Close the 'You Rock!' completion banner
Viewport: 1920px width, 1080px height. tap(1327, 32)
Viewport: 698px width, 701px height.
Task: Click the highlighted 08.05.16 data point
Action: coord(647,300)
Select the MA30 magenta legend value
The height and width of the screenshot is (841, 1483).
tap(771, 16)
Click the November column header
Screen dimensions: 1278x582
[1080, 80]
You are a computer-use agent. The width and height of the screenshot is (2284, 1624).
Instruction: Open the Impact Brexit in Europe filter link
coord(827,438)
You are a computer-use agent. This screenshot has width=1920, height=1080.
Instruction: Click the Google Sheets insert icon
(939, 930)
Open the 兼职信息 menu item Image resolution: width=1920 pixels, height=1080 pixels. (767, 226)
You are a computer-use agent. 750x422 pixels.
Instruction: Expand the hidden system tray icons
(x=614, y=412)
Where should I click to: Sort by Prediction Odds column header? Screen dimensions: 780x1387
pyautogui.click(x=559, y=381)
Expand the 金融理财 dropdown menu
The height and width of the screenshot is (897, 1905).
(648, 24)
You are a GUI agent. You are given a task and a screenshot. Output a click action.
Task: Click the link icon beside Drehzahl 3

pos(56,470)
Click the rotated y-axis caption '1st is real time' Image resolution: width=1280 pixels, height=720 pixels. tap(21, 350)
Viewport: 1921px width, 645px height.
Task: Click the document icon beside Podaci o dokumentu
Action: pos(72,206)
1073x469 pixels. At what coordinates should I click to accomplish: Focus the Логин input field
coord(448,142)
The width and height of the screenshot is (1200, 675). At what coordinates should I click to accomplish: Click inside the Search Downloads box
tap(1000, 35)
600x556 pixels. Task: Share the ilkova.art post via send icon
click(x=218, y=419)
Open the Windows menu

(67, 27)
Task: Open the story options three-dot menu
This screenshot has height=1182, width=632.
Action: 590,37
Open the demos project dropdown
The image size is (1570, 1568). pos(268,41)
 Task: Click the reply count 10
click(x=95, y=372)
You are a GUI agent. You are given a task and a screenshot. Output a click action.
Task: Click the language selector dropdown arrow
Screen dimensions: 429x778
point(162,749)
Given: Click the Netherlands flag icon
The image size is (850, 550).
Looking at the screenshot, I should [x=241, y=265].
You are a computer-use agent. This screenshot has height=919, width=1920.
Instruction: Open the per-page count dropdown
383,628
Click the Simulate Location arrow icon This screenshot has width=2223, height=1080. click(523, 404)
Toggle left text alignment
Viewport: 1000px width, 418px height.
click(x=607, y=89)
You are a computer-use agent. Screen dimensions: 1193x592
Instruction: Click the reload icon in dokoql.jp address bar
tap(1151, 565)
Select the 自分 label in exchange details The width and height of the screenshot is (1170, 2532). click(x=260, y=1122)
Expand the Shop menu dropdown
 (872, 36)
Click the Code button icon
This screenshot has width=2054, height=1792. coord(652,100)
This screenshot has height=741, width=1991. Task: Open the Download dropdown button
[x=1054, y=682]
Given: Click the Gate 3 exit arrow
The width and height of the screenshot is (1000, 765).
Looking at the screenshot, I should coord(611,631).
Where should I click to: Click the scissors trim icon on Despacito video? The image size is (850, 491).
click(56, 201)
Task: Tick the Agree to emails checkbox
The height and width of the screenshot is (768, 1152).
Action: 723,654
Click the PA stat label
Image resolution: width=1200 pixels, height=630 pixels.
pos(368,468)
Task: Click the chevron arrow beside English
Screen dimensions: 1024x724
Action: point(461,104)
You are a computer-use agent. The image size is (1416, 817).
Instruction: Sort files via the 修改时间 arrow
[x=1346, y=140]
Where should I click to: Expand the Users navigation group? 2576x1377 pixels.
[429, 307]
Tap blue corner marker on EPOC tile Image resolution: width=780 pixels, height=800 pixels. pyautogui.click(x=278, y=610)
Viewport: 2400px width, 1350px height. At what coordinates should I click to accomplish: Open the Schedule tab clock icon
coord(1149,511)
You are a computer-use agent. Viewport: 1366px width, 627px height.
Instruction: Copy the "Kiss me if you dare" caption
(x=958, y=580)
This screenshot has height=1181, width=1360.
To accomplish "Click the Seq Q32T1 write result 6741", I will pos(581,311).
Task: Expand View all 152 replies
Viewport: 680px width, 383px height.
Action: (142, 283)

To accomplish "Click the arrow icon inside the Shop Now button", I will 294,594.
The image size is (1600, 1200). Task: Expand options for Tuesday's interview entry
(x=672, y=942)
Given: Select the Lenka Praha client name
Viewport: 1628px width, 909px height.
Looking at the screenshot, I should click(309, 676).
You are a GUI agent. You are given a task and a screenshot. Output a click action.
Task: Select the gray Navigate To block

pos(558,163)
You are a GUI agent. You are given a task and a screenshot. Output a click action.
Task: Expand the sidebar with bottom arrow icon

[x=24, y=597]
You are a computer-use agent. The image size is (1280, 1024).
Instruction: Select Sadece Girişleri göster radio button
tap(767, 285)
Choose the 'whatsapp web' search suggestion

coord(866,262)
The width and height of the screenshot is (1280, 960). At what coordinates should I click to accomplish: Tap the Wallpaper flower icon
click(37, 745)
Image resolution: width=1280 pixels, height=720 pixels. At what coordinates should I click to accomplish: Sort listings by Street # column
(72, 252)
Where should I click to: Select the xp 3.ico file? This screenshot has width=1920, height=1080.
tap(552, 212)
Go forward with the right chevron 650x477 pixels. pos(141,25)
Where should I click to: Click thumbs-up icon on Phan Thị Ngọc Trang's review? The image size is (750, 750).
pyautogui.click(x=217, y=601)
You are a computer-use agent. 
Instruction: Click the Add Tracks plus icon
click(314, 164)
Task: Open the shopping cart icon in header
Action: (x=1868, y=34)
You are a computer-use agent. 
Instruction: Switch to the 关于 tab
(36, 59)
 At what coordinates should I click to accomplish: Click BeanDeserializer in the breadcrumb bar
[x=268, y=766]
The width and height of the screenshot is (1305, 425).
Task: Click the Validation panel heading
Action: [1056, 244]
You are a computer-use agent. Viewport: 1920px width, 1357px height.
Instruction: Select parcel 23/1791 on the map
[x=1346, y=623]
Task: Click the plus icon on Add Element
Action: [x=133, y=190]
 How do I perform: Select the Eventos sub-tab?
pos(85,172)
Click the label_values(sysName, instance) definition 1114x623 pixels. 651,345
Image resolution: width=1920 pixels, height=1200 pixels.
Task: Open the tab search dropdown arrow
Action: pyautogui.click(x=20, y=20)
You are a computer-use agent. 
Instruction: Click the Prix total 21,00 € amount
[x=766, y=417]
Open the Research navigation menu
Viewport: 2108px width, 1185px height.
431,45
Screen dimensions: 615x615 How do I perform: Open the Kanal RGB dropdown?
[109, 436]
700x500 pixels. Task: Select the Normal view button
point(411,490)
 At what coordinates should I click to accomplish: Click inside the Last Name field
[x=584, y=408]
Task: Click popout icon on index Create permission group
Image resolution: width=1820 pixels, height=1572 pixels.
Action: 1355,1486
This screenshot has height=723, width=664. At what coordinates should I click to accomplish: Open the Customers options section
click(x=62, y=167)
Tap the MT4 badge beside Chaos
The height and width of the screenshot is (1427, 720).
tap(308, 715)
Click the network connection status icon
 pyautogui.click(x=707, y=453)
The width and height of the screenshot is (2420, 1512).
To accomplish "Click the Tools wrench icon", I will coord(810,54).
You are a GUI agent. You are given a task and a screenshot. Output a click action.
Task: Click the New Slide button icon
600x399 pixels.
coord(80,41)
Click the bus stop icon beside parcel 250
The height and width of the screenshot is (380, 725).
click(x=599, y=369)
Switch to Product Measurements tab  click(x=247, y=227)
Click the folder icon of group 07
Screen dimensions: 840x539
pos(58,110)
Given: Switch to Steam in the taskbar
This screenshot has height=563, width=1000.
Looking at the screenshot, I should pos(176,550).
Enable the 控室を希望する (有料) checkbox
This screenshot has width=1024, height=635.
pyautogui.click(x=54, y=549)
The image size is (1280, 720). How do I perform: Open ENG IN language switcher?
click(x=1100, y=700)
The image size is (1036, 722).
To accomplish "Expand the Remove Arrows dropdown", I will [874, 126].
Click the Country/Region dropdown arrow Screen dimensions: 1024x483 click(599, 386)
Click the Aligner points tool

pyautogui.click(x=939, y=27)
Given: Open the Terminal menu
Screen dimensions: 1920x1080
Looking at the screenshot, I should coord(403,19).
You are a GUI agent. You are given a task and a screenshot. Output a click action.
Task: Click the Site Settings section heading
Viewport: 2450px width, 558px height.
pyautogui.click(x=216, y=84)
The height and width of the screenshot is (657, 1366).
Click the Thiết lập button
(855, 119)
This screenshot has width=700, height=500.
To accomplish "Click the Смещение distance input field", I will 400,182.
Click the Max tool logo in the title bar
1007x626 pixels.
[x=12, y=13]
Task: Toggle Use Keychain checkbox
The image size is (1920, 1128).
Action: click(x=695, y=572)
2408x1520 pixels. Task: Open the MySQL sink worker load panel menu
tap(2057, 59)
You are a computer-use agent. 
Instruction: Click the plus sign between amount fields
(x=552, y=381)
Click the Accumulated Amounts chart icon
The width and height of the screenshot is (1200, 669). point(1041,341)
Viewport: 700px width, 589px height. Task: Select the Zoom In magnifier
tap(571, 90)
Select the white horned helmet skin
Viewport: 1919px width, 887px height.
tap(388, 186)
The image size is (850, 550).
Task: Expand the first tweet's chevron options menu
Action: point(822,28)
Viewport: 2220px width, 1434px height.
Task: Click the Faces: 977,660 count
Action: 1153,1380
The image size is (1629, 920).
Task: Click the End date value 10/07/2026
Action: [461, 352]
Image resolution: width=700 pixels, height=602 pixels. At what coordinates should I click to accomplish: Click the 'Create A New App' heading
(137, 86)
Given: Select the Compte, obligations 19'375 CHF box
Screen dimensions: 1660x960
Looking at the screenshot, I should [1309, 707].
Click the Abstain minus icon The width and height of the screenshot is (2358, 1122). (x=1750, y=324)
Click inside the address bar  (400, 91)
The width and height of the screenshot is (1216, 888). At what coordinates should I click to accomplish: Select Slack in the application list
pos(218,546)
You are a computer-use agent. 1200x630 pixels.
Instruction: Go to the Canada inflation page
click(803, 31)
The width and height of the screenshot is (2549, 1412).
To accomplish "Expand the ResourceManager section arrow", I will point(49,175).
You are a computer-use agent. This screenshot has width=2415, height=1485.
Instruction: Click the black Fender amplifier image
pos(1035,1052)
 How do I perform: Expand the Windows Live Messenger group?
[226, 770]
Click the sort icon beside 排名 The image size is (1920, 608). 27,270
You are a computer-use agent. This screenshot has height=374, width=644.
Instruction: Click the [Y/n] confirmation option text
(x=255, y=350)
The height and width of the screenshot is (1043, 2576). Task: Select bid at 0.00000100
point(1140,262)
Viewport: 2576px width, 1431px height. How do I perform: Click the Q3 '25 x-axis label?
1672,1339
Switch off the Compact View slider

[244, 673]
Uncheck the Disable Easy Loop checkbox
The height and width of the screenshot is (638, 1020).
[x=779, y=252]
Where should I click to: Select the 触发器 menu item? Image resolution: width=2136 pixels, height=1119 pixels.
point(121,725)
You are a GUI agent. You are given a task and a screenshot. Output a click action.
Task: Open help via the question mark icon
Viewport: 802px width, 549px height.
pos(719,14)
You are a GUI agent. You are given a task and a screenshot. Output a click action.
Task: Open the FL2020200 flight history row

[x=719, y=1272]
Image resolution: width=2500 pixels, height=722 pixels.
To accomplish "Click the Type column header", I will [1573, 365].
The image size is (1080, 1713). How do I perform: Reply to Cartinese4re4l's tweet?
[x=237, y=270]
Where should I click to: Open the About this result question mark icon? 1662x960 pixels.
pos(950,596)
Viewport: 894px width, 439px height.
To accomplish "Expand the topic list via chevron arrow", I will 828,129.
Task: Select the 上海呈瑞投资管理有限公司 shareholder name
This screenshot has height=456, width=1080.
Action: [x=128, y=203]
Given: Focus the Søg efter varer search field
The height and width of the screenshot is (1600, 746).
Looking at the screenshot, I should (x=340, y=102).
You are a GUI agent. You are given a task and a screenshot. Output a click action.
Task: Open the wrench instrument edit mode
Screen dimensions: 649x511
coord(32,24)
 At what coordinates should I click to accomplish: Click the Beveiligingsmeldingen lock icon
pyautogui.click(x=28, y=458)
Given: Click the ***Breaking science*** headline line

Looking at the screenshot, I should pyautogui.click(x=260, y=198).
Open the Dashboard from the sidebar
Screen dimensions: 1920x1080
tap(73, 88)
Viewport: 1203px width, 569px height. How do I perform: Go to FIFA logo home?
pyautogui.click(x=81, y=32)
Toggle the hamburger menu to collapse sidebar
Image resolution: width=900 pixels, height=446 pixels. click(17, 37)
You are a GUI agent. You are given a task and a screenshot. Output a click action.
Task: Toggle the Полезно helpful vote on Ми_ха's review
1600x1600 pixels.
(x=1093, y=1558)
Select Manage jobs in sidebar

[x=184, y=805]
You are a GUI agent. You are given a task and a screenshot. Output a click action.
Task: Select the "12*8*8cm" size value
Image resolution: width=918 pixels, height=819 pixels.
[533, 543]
----
What to produce: Change "icon" to "symbol" in the rows, starting at the line that has "Click the Code button icon" and stopping after the line that has "click(56, 201)". Give those lines back with nothing else altered.

Solution for this exercise:
Click the Code button symbol
This screenshot has width=2054, height=1792. coord(652,100)
This screenshot has height=741, width=1991. Task: Open the Download dropdown button
[x=1054, y=682]
Given: Click the Gate 3 exit arrow
The width and height of the screenshot is (1000, 765).
Looking at the screenshot, I should coord(611,631).
Where should I click to: Click the scissors trim symbol on Despacito video? The image size is (850, 491).
click(56, 201)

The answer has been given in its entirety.